At the top of the market some players sell out, taking their cash off the table, driven by the relentless logic that no one ever lost money by selling too early. This causes distress in the herd as they see others selling, then panic, leading to the final meltdown. At this stage lots of money is lost and out of the rubble we start again.

The key fuel that drives the market from one stage to the next sucks people in and makes the entire system extremely fragile is credit.

Unlike last time, up to now at least, credit has been largely absent from the latest Dublin house price jamboree. This doesn’t mean a crash is not possible, but it means it is less likely for now.

Let’s look at the details of debt in Ireland right now. Total household debt stood at €140.5 billion in late 2017 and has been falling more or less continuously from a peak of €204.2 billion in the third quarter of 2008. This is a total decline of more than 30 per cent. Household debt had fallen to €29,307 per capita at the end of 2017 from €45,536 in 2008.


Looking at the years leading up to the crash, household debt averaged €127.2 billion (€30,765 per capita) in 2005, €159.4 billion (€37,657) in 2006 and €185.2 billion (€42,319) in 2007.

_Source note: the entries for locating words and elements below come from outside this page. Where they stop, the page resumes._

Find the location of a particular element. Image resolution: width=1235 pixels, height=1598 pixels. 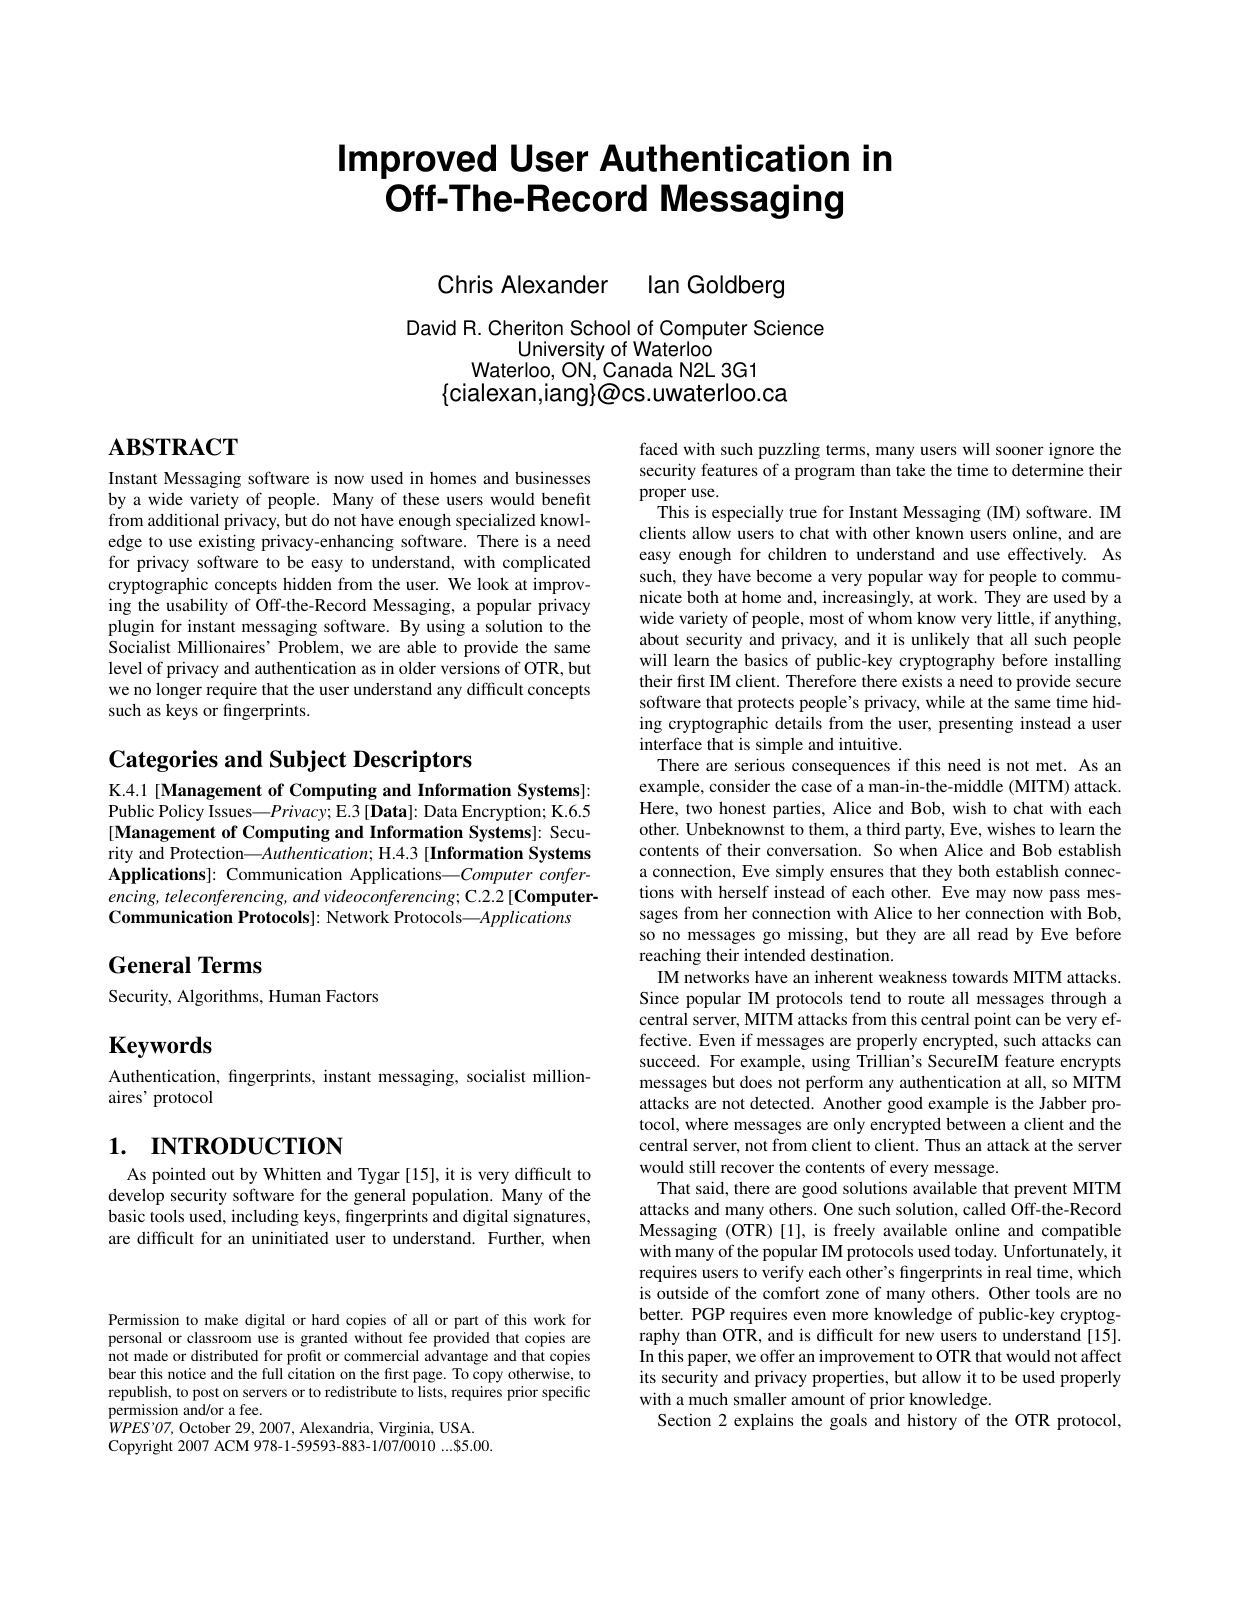

Keywords is located at coordinates (160, 1047).
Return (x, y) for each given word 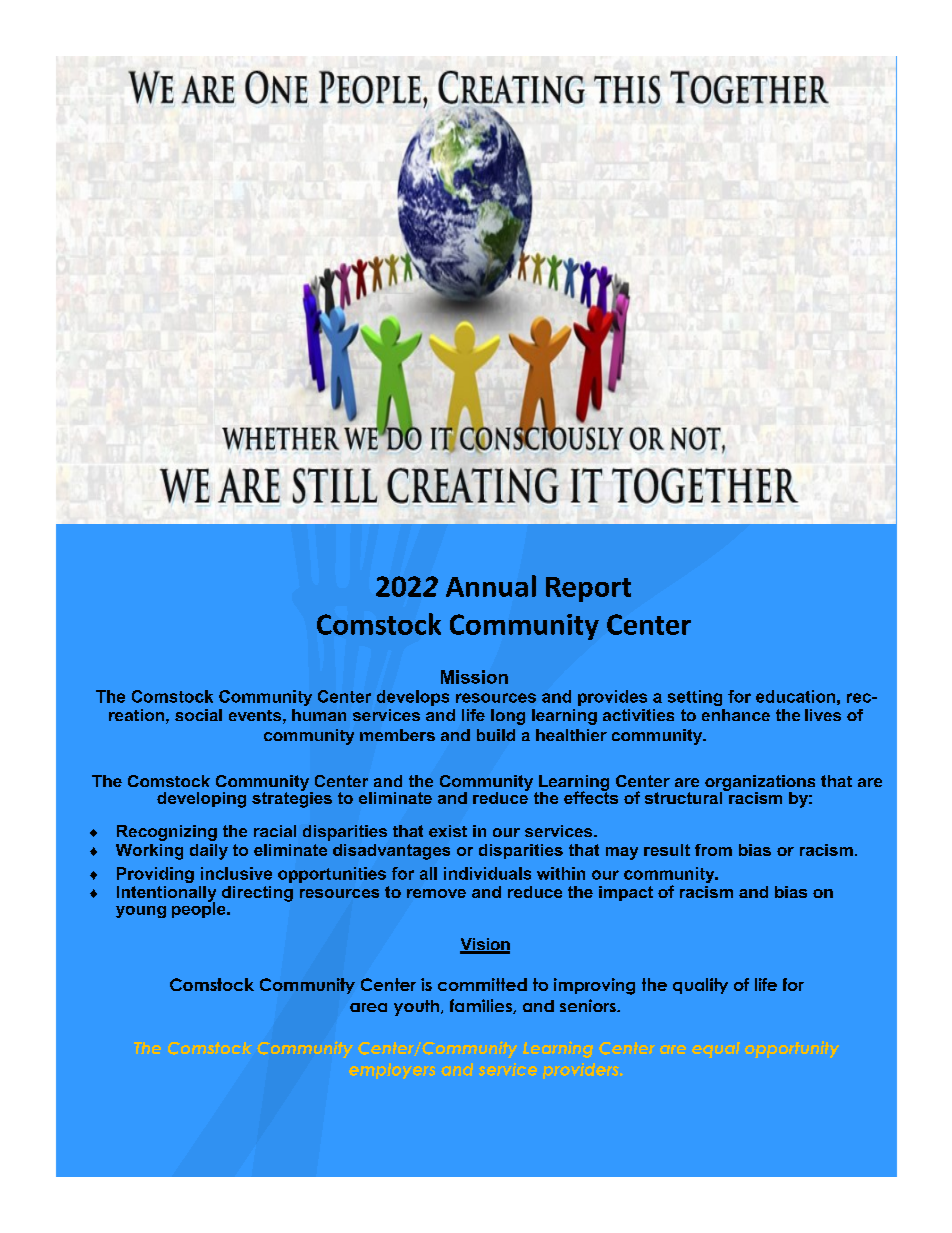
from (713, 850)
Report (588, 589)
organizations (760, 784)
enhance (736, 715)
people (200, 909)
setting (695, 698)
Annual (491, 586)
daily (209, 852)
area (368, 1007)
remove (436, 893)
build (496, 735)
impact (626, 893)
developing (201, 800)
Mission (474, 677)
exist (448, 831)
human (319, 715)
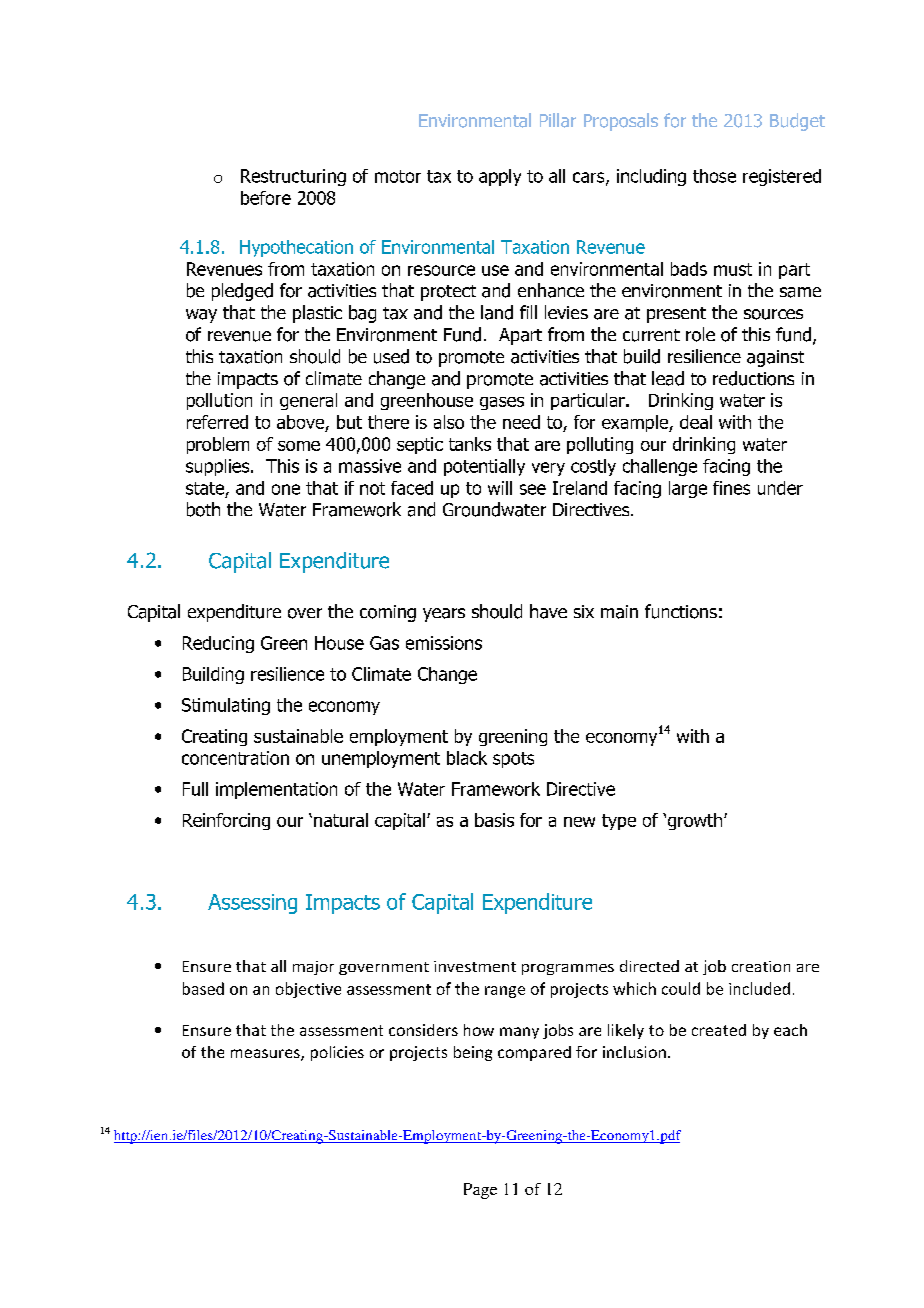 This document has height=1308, width=924. What do you see at coordinates (500, 488) in the document?
I see `will` at bounding box center [500, 488].
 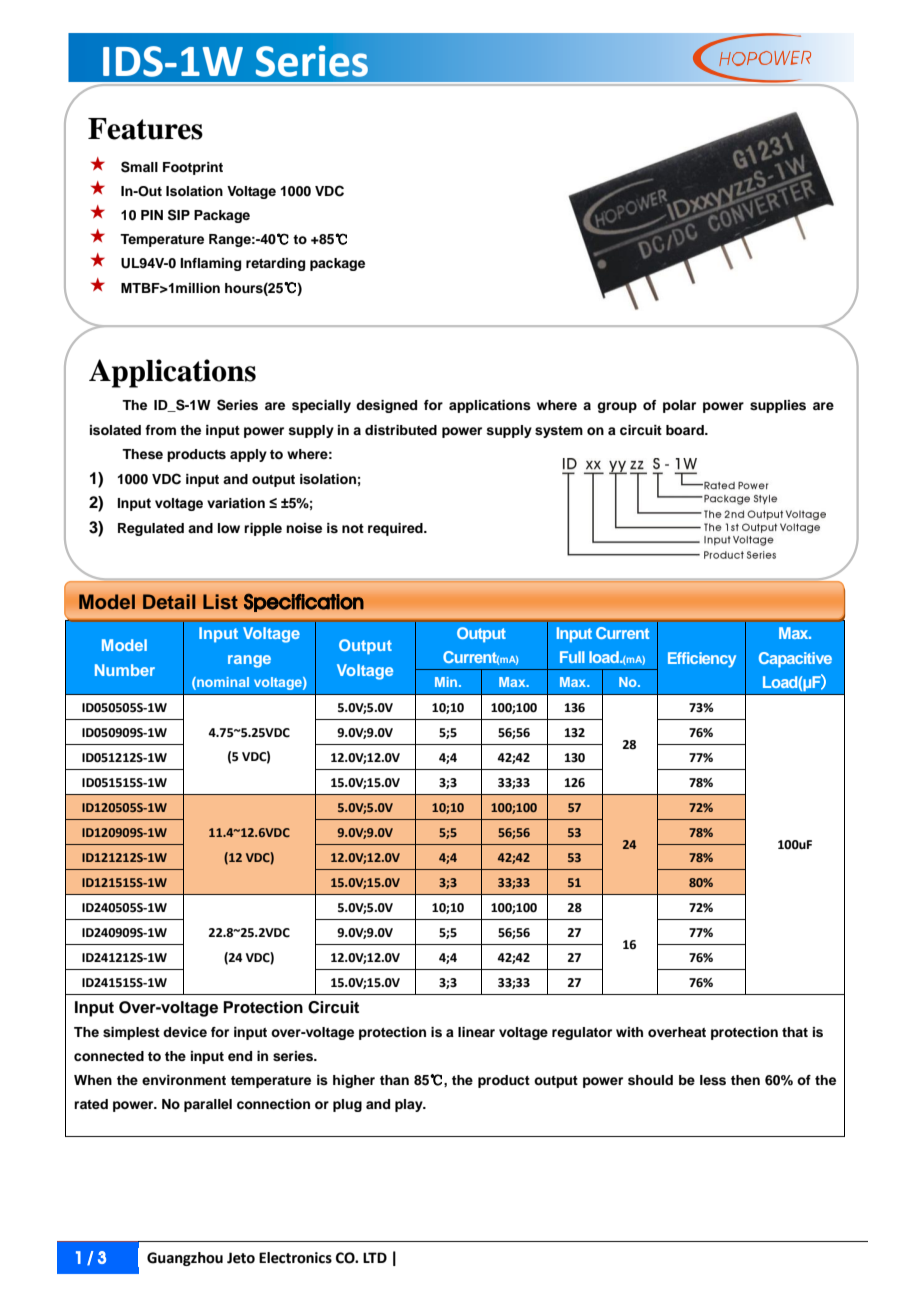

Irish households remain among the most indebted in Europe, but debt as a proportion of disposable income has fallen to its lowest level since 2004. Irish household debt to disposable income fell 10.6 per cent over the course of 2017 alone, the largest decline among Europe’s highly indebted countries.

Total credit extended to Irish households for house purchases edged up slightly to €74.9 billion in the first quarter of this year, but remains well below the peak of €125.1 billion in early 2008. This is also comfortably below the average levels of debt seen in the years leading up to the crash – €85.8 billion in 2005, €106.3 billion in 2006 and €118.6 billion in 2007.

So it’s clear that the “gearing” phase identified by Minsky and Kindleberger is not present in this cycle – yet. This means that this house price cycle is very different from the last one. But it doesn’t mean a local crash can’t happen. You might remember the crash, which happened without any credit.

People invested real cash between 1998 and 2002, and when the mania evaporated that money was lost. However, because there was no leverage, there was a modest impact on the general economy.

The one area where there is leverage, but foreign leverage, is the Dublin commercial property market. As this has become more and more the property of leveraged international funds, any serious slump in international financial markets could prompt a “Minsky moment”. This is when good assets have to be sold to come up with cash to pay for bad assets.

Interestingly, this could be good for Ireland, as we would get much lower commercial property prices, without a hit to our national balance sheet.

With markets at all-time highs, interest rates on their way up and emerging markets in serious trouble, that’s one worth thinking about in the near future – rather than an imminent, locally generated crash in Dublin’s residential market.